Effective Rigidity, Combinatorial Models, and Parameter Spaces for Low-Dimensional Hyperbolic Manifolds

低维双曲流形的有效刚性、组合模型和参数空间

• 批准号: 0505442
• 负责人: Jeffrey Brock
• 金额: --
• 依托单位: Brown University
• 依托单位国家: 美国
• 项目类别: Standard Grant
• 财政年份: 2005
• 资助国家: 美国
• 起止时间: 2005-07-01 至 2009-06-30
• 项目状态: 已结题
• 来源: https://www.nsf.gov/awardsearch/showAward?AWD_ID=0505442&HistoricalAwards=false
• 关键词: Effective; Rigidity; Combinatorial; Models; Parameter

The recent surge of results in the geometry and topology of3-manifolds has provided many new tools for understanding3-manifolds combinatorially and geometrically. In particular, thequestion of how to gain an explicit understanding of the internalgeometry of a closed hyperbolic 3-manifold can be addressed withnew techniques developed by the P.I. together with Dick Canary andYair Minsky that apply to the infinite volume case. Such anunderstanding would be a kind of effective version of Mostow rigidity,wherein one not only knows the uniqueness of the hyperbolic structurebut additionally an explicit decription of its geometry. The P.I., injoint work with Juan Souto, seeks to develop this kind of picture forclosed hyperbolic 3-manifolds admitting a Heegaard splitting,given in terms of the Heegaard surface. Additionally, with HowardMasur and Yair Minsky the P.I. will relate the internal geometry ofhyperbolic 3-manifolds homotopy equivalent to a surface to thegeometry of surfaces along a Weil-Petersson geodesic G inTeichmueller space.A recent trend in the study of geometry and topology is to developcombinatorial models for geometric spaces. This kind of descriptionof a space or shape sacrifices a certain degree of precision in theinterest of capturing more of the large-scale structure, and oftengeneral theorems guarantee that knowing this large-scale structure issufficient to completely determine the space. In a recent result ofthe P.I. with R. Canary and Y. Minsky, such models were used toclassify all `constantly negatively curved,' or `hyperbolic'3-dimensional spaces of infinite volume that are nevertheless tamein a certain sense. This result solved a long-standing conjecture ofWilliam thurston, where in a certain piece of data (akin to a kind ofDNA-sequence for the space) completely determines its structure. Wehave developed a similar setup in the finite-volume case, and hope toprove a similar classification theorem for such spaces. Informationof this large-scale type is more useful than existence results forgeometric structures, in that it gives one a more complete picture ofhow such spaces behave. Such large-scale data arise and describephenomena in many contexts, whether it is the spaces themselves, ortheir parameter spaces. The P.I., together with his collaborators,will continue to develop a complete description of the large-scalegeometry of all hyperbolic 3-dimensional manifolds, as well as forrelated spaces that parameterize them.

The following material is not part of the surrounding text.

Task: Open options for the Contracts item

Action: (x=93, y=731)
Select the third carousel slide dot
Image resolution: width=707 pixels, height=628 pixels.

3-manifolds的几何形状和拓扑结果的最新结果提供了许多新的工具，可以从几何上和几何上理解3个manifolds。 特别是，如何通过P.I开发的新技术来解决如何获得对封闭双曲线3个manifold的内部几何测定法的明确理解的问题。 与迪克金丝雀Andyair Minsky一起，适用于无限的体积案例。 这样的无障碍将是一种有效的刚性版本，其中不仅知道双曲线结构的独特性，还知道其几何形状的明确降低。 P.I.与胡安·苏托（Juan Souto）一起工作，试图开发这种图像，以heegaard表面给出了heegaard拆分的悬停双曲线3型脉冲。此外，与霍华德马尔和耶尔·明斯基一起将与沿着Weil-Petersson Geodesic G Inteichmueller空间相当于表面的基因几何形状与表面的几何形状相关。 这种描述的空间或形状在捕获更多的大规模结构的问题上牺牲了一定程度的精确度，并且经常是tengeneral定理，确保知道这种大规模的结构足以完全确定空间。 在P.I.的最新结果中使用R.Canary和Y. Minsky，此类模型被用来分类所有“不断弯曲”或“无限量的超纤维” 3维空间，但仍然是某种意义上的tamein。 该结果解决了Wwilliam Thurston的长期猜想，其中在某些数据中（类似于该空间的DNA序列）完全决定了其结构。 Wehave在有限体积的情况下开发了类似的设置，并希望对此类空间进行类似的分类定理。 这种大规模类型的信息比存在结果较大的几何结构更有用，因为它使人们对这种空间的行为的表现更加完整。 出现这样的大规模数据并在许多情况下（无论是空间本身还是标题参数空间）中描述了ephenomena。 P.I.与他的合作者一起将继续对所有双曲线三维流形的大尺度测定法以及对它们进行参数化的相关空间的完整描述。